There will be changes in the final Hanford study later this year after a scientific peer review, the CDC’s Mike Donnelly said.

“It will look different from the draft. We were under a great deal of pressure to get the draft out” for public review, he said.

The nine-year study was conducted for CDC by the Fred Hutchinson Cancer Research Center of Seattle.

Its release triggered a storm of criticism because investigators said downwinders should be “reassured” that the study found no link between Hanford’s releases of radioactive Iodine 131 and thyroid disease.

Those assertions were made before the draft study was subjected to scientific peer review by the National Academy of Sciences.

The NAS review has already flagged a number of errors in the study, including mistakes in some of the dose calculations, which are being corrected.

Tim Connor, research director for the Northwest Environmental Education Foundation of Spokane, accused the Fred Hutchinson researchers of “investigator’s hubris” for their sweeping conclusions about the strength of their own study.

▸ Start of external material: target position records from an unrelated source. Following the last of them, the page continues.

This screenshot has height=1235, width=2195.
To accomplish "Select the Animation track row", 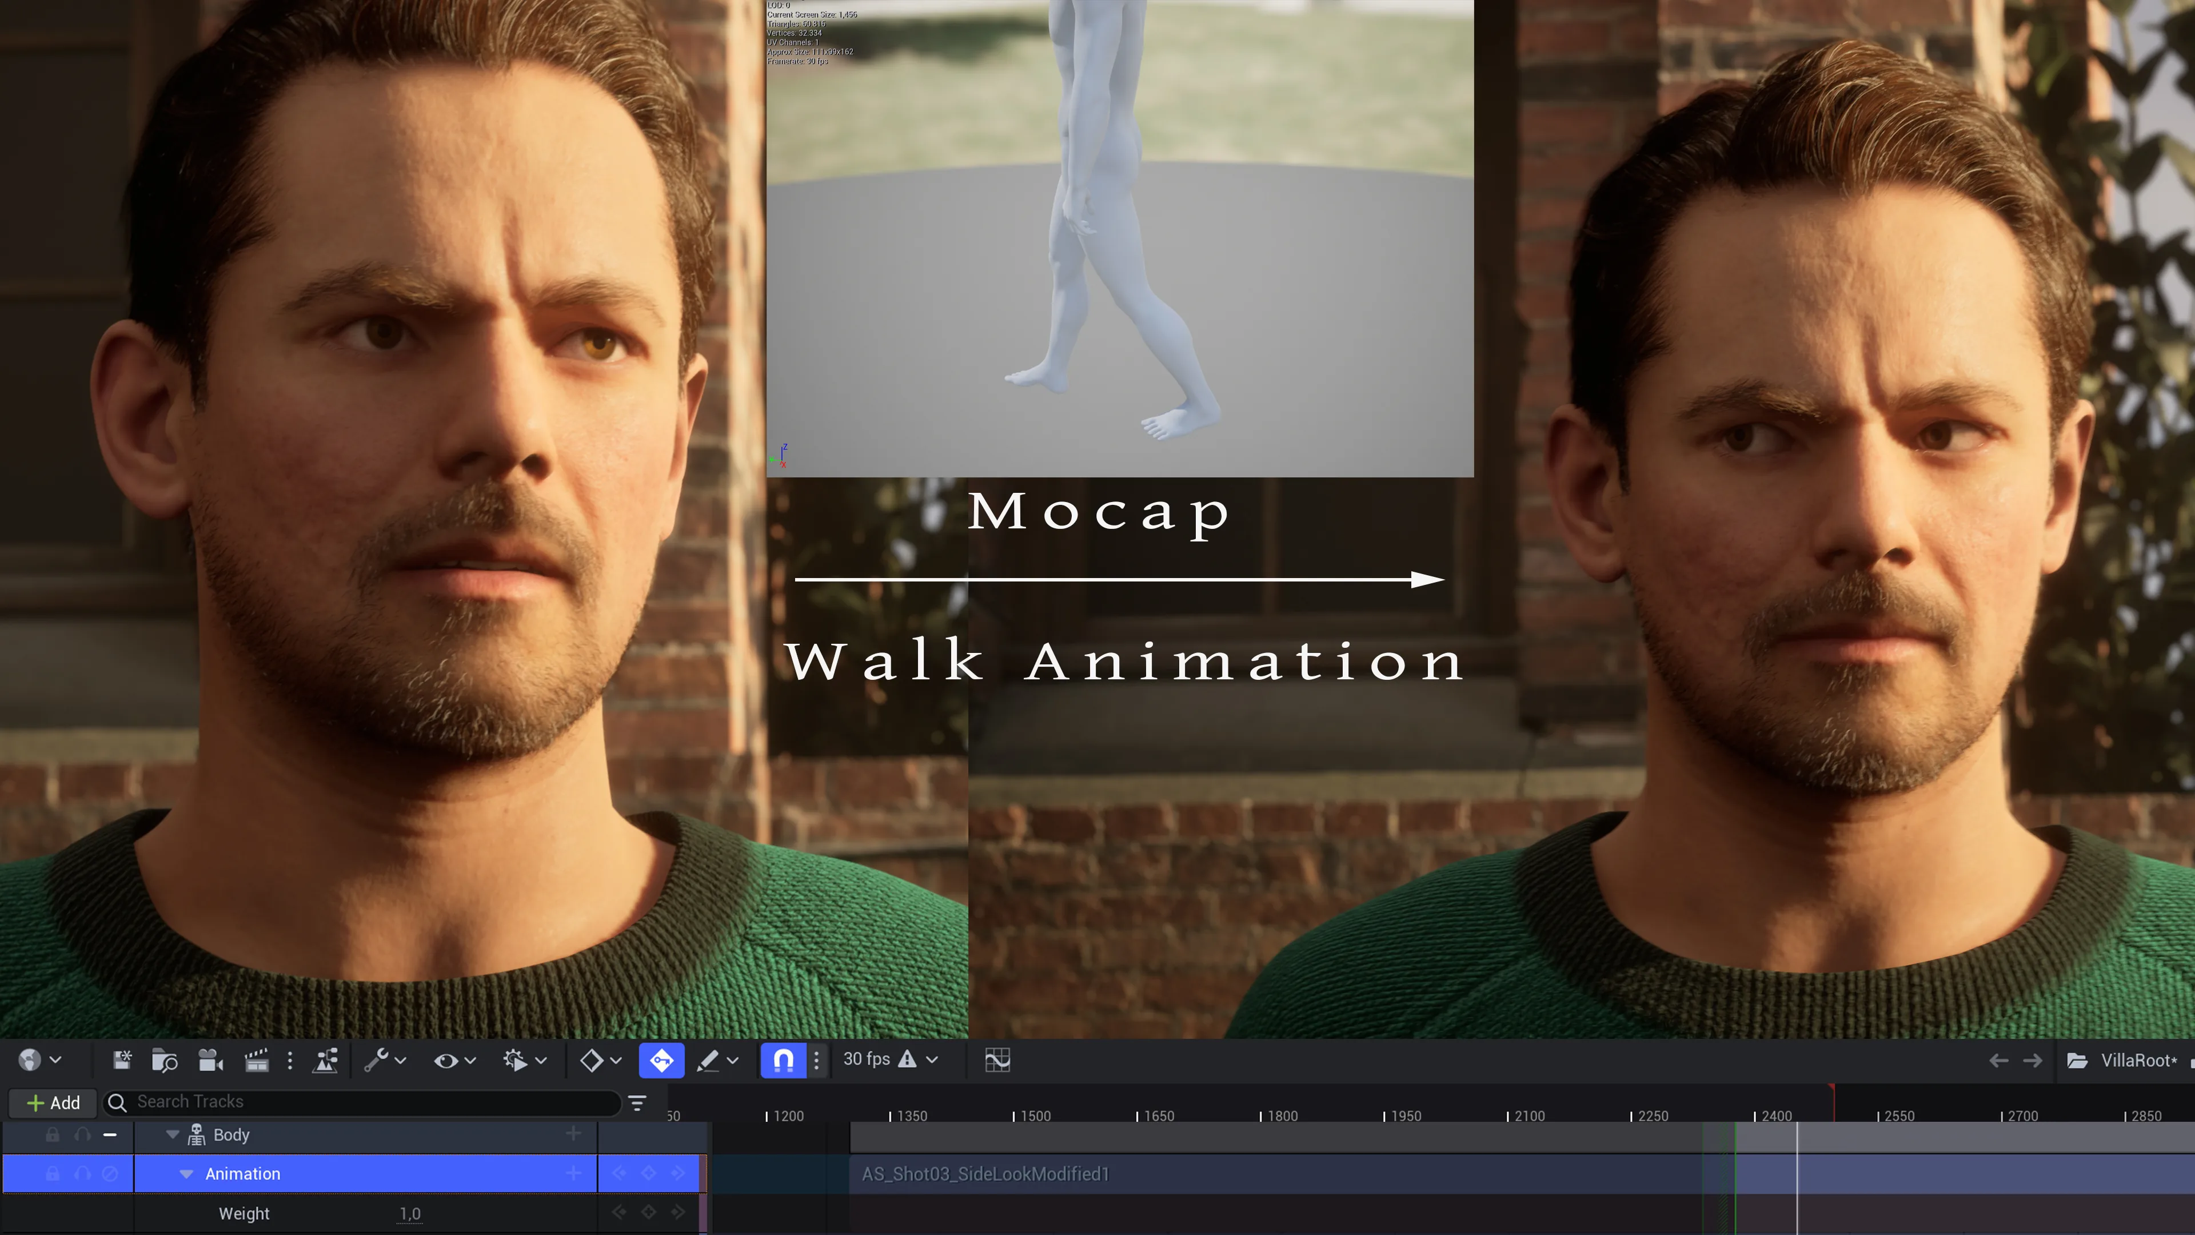I will [354, 1174].
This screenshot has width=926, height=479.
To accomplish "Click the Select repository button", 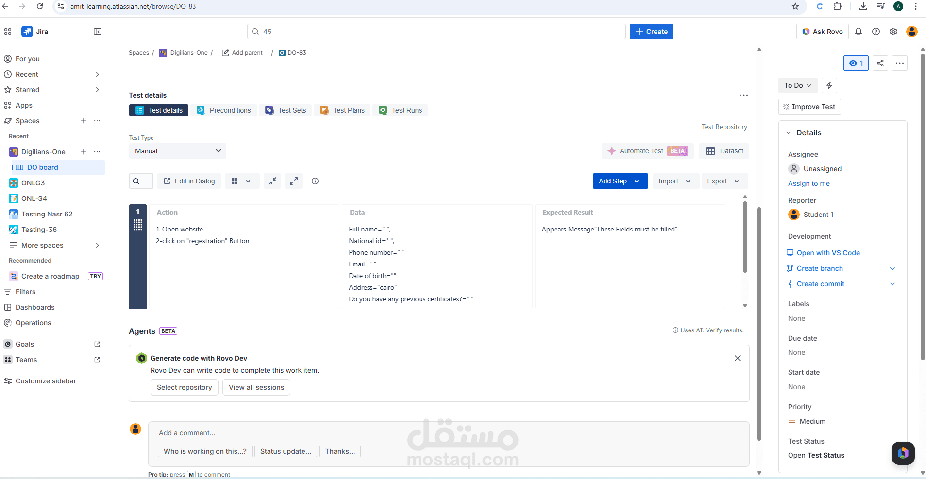I will (185, 387).
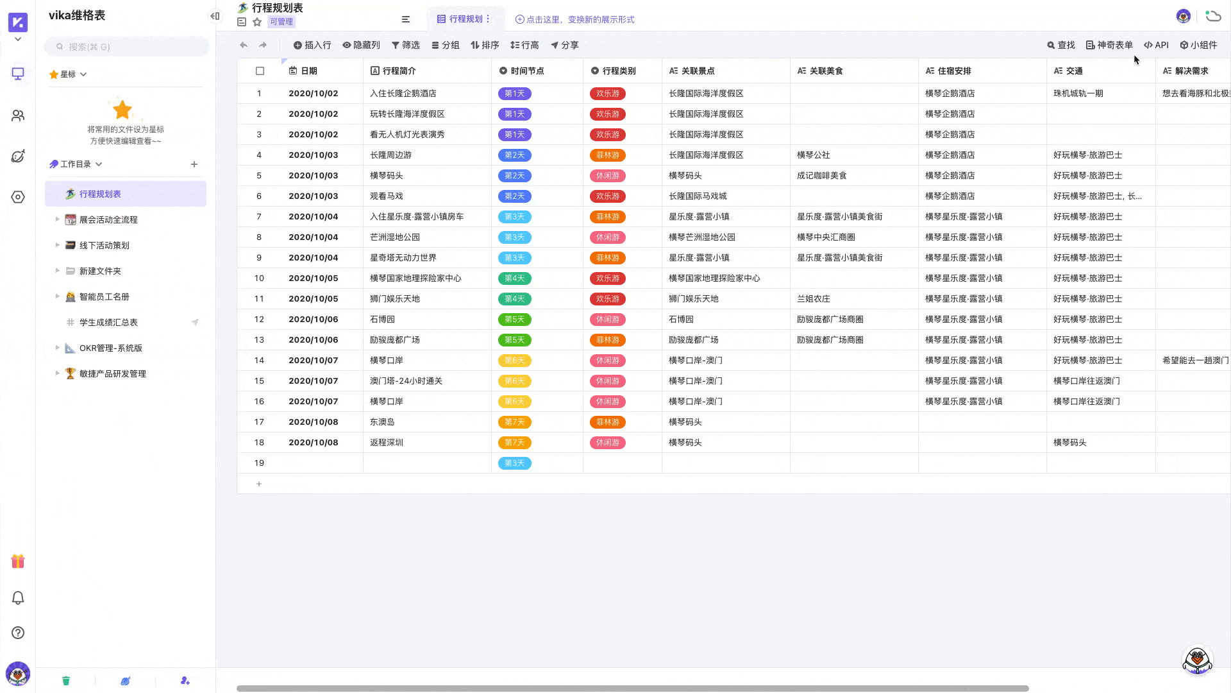
Task: Open the 隐藏列 (hide columns) tool
Action: 361,45
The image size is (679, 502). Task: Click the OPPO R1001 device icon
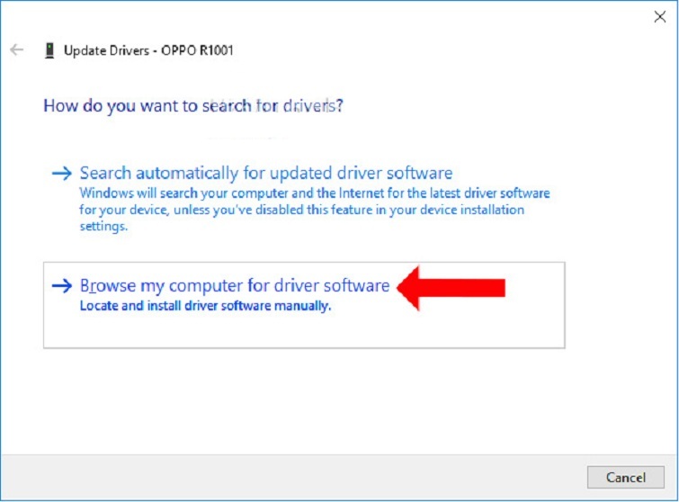49,50
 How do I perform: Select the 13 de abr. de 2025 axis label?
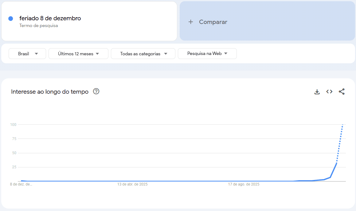(132, 184)
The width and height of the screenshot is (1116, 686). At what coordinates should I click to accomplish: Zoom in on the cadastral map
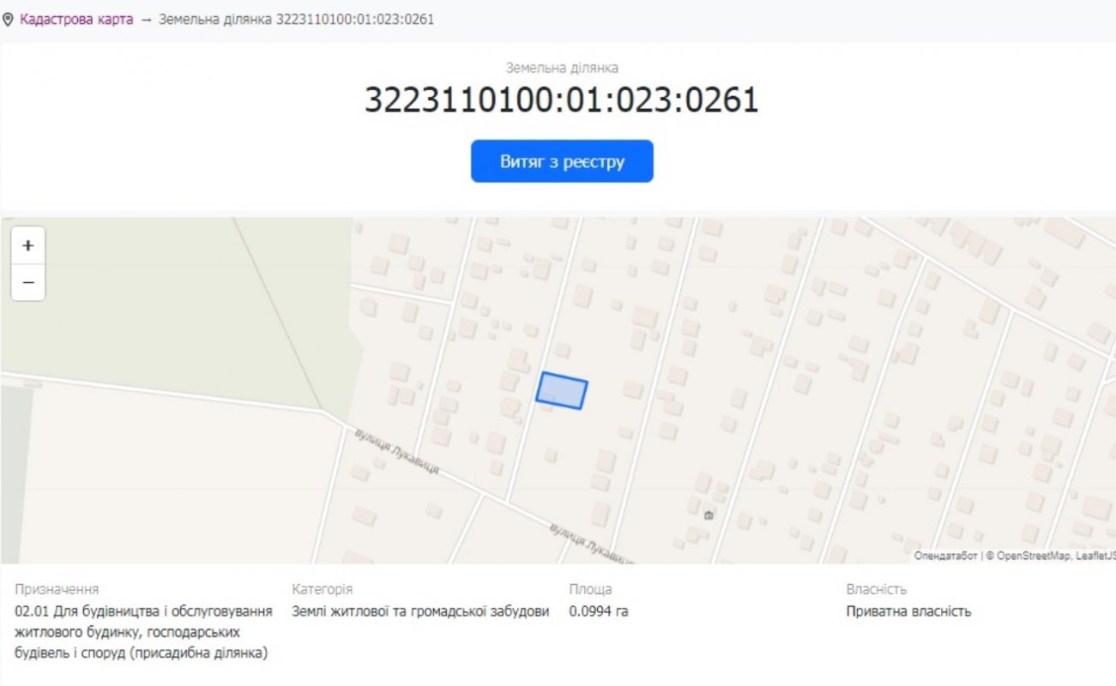(x=28, y=246)
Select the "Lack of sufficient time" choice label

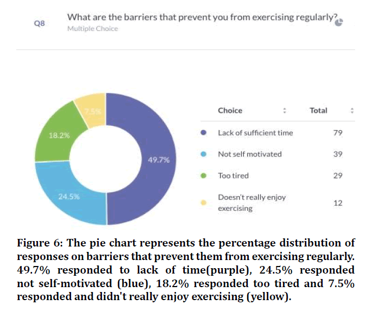click(255, 133)
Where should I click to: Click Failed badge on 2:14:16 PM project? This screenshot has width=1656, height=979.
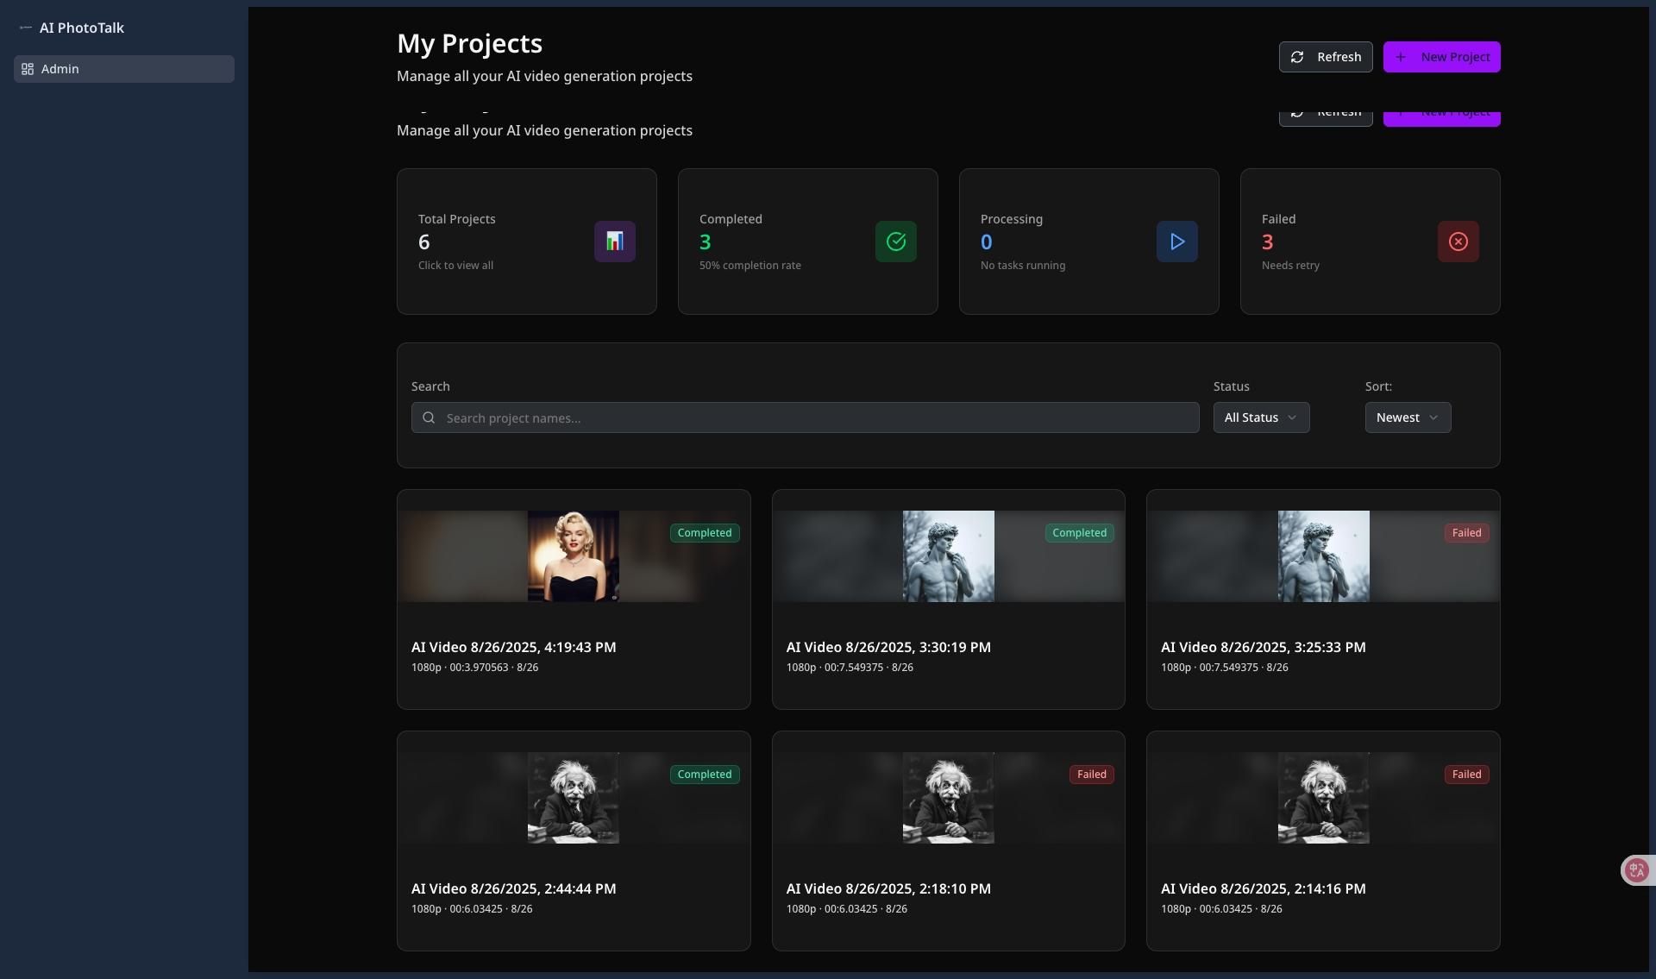[x=1465, y=775]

Dr. Scott Davis, the study’s chief investigator, said he stands behind the study despite the criticism.

“There will be some challenges to the report’s numbers, but we are quite confident the basic results will remain the same” after a thorough peer review, Davis said.

Meanwhile, the CDC has sought to temper some of the Fred Hutchinson statements about the impacts of Hanford’s radiation releases.

CDC epidemiologist Dr. Paul Garbe said the study also showed that individuals were exposed to Iodine 131 from Hanford and that thyroid diseases and cancer were found in the study population.

Although it found no correlation between higher radiation doses and increased thyroid diseases in 3,441 people studied, the results “do not prove there is no link between thyroid disease and Iodine 131,” Garbe said.

The CDC’s Hanford study is only “one piece of the puzzle” in the continuing study of radiation and human health, Garbe said.

Several issues may affect the final study results, the CDC scientists said. They include:

The accuracy of the Hanford dose estimates used to assign individual doses to the people selected for the study, born from 1940 to 1946 in seven Eastern Washington counties near Hanford.

A review of the study’s statistical power.

Further investigation of causes of death among Hanford downwinders sought for the study who had already died. The death rate was 20 percent higher than normal.

The National Academy of Sciences has extended its review of the Hanford study and is planning a meeting in Spokane on June 19 to seek additional comment from citizens on how the Hanford study was portrayed.

Steve Corker, a Spokane public relations executive, said he welcomes the NAS scrutiny.

If that review forces changes in the study, “I can only pray you’ll be as assertive with the media as you were with your draft report,” Corker told the scientists.

He said the message mistakenly conveyed to the public was that Hanford’s radiation emissions caused no harm.

“That’s what the world was told - that it would be OK for the Defense Department to do this again,” Corker said.

“We are saying no such thing,” said Dr. Kenneth Kopecky, the study’s statistician. “There was no justification for releasing harmful agents on people.”

The CDC is accepting written comments on the Hanford study until July 1.

This sidebar appeared with the story: WHAT’S NEXT? Meeting set The National Academy of Sciences has extended its review of the Hanford study and is planning a meeting in Spokane on June 19 to seek additional comment from citizens on how the Hanford study was portrayed.